Do photographers make a lot of money? Can they?



The certainly can, but usually they don't. (But then again, not a LOT a lot.) Cheers. +++++


There was a time when photography was a real craft and professionals knew a lot about lenses, F stops, perspective, composition, lighting, accessory equipment such as meters and lamps, and so on. Most good photographers also worked in the darkroom to develop their own photos. In other words, it was an entire craft, very close to an art. There was a demand for such people. Then along came digital cameras and all the craft was removed. Composition is still important, but with so many people taking decent photos with digital equipment, the demand for photographers has fallen through the floor. I think the only two avenues left are photojournalism and fashion photography (with some scientific photography still being done).

Martin S

Most photographers make more money by teaching photography, advertising in blogs and on Youtube than from their actual photography. So now you also know why they always tell what gear to use - the one that pays best (present company excepted, of course). But with all businesses: There is hard work required to run a photography business sucessfully and to make lot of money. Being a plumber would certainly pay better. Anyway enjoy your phototgraphy - without that you re busted from the start.

John P

A few do make lots of money. But in these days when everybody has a camera in their phone the opportunities to make money at photography are not as large as they used to be. In order to be successful in any business which has a hint of "luxury" about it, such as photography, you need "people skills" in large quantities. Just look at the nearest question - "Why should I invest in professional photography for my business?" Making money at photography is not simply a matter of swanning around with an up-market camera dangling around your neck.

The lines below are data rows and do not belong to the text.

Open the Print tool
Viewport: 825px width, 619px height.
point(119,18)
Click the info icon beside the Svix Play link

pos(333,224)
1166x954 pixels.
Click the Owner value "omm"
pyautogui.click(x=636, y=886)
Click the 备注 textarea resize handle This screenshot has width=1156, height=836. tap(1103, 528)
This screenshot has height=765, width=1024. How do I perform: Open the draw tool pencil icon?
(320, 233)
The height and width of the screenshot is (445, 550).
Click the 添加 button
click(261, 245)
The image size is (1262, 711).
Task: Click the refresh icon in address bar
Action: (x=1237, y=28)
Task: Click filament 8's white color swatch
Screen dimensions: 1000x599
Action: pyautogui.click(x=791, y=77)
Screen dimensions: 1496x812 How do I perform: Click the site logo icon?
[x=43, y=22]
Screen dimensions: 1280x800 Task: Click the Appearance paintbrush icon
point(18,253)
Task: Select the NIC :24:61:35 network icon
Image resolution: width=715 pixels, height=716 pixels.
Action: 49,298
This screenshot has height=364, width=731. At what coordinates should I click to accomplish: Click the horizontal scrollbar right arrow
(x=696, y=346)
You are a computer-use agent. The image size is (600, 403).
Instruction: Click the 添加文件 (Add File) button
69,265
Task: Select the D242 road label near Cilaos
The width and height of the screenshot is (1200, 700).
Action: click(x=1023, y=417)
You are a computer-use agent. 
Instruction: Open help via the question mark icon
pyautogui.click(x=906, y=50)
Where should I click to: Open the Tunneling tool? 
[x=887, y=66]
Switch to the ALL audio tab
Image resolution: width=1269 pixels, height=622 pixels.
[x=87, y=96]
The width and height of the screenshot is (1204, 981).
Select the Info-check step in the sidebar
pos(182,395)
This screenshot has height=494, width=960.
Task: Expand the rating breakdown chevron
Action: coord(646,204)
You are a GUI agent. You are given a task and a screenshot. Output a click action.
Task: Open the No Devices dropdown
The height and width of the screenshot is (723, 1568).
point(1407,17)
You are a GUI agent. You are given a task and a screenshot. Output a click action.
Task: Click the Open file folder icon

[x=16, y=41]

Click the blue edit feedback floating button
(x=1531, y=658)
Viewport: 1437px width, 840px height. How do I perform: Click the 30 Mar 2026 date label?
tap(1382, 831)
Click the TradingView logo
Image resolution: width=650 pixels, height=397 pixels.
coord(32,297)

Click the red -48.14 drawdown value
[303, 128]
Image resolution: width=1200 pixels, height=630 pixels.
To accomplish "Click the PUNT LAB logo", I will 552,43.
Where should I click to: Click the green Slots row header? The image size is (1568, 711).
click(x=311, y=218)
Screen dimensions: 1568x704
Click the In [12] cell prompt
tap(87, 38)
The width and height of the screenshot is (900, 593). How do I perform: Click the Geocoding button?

Frank: There's a joke that goes like this

There's a joke that goes like this: What's the difference between a photographer and a large pizza? Answer: The pizza can feed a family of four. While this is an exaggeration on the state of the photography industry, it should give you some insight as to the difficulties of being self sufficient as a photographer. You ask about "photographers" as if there's only one type. There are many, many different types of photographers ranging from fashion, product photography, crime scene, commercial work, advertising, wedding/portraiture, photojournalists (dead industry due to smartphones), sports photographers and wildlife photographers, just to name a few. Can you make money doing this? Sure, you can. It's not going to be easy. You'll likely never be hired as a full-time employee, but instead you will be a freelancer. A freelancer makes their money by being hired for a specific project. Sometimes the jobs will come to you, such as a commercial photographer and sometimes you will have to pitch ideas to potential clients. And since the jobs are hit and miss, a freelancer never knows where the next paycheck is going to come from. It's not easy, and it's a lot more stressful than having a 9-5 job, but it can be very fulfilling. Listen, there are outliers like Annie Leibovitz who probably makes $100,000 on a one-day photo shoot. But Annie Leibovitz wasn't always Annie Leibovitz. She worked herself up from a nobody photographer for some startup magazine in the 70s called Rolling Stone, and the rest is history. If you want to make the most money, I'm guessing that fashion and editorial photography are probably high on the list, and photojournalism is probably dead last. At the end of the day, you get into photography because you freakin' love it, and not because it'll make you wealthy, or even rich. If you go into photography with the idea of getting rich, you'll will be miserable.


They can if they try hard enough. That means not all photographers earn the same way. Some make it big while most others wallow in dirt.